───── Information supplied
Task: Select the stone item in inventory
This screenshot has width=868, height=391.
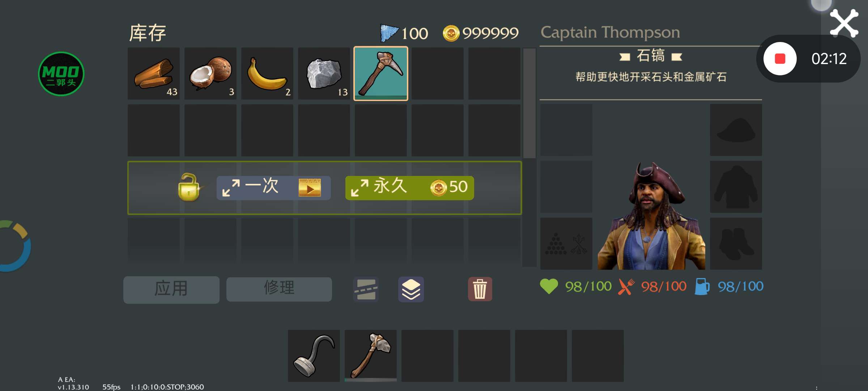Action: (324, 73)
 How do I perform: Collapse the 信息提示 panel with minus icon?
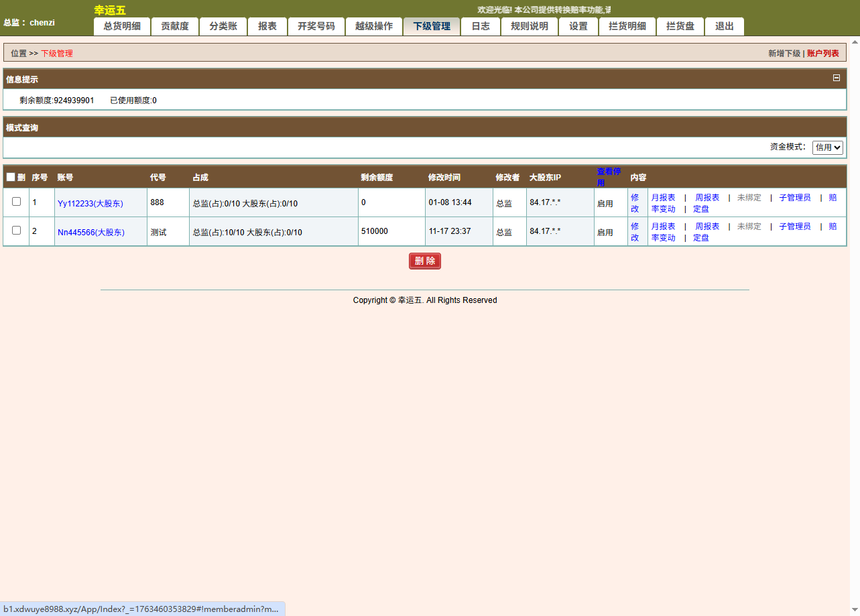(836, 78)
──────────
───── Information supplied
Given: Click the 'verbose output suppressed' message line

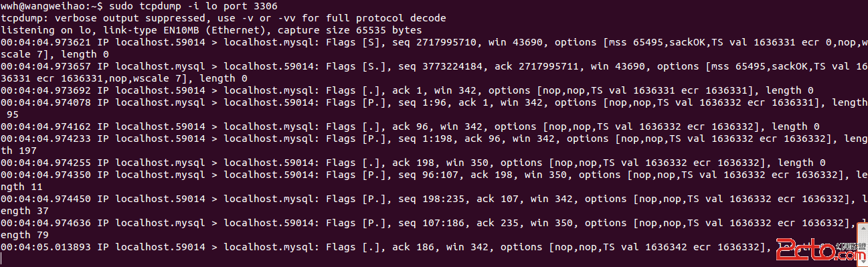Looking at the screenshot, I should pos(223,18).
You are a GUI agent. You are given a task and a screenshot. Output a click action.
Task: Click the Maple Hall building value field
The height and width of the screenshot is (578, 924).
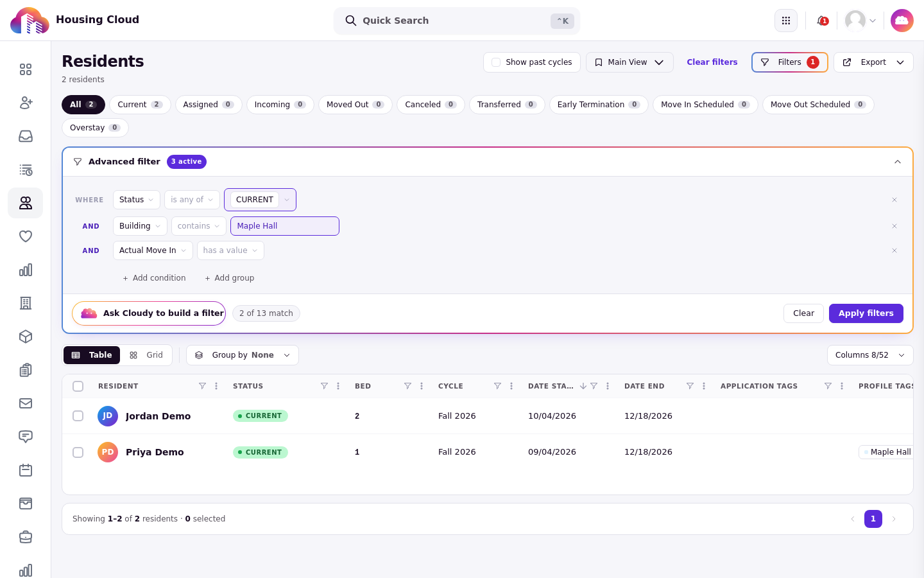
──────────
**Task item**
The range runs from the line above containing "You are a GUI" to the line containing "The height and", inclusive. Restate those lines word for word and no others.

**Response box**
You are a GUI agent. You are given a task and a screenshot. Output a click action.
Task: Click the Maple Hall building value field
The height and width of the screenshot is (578, 924).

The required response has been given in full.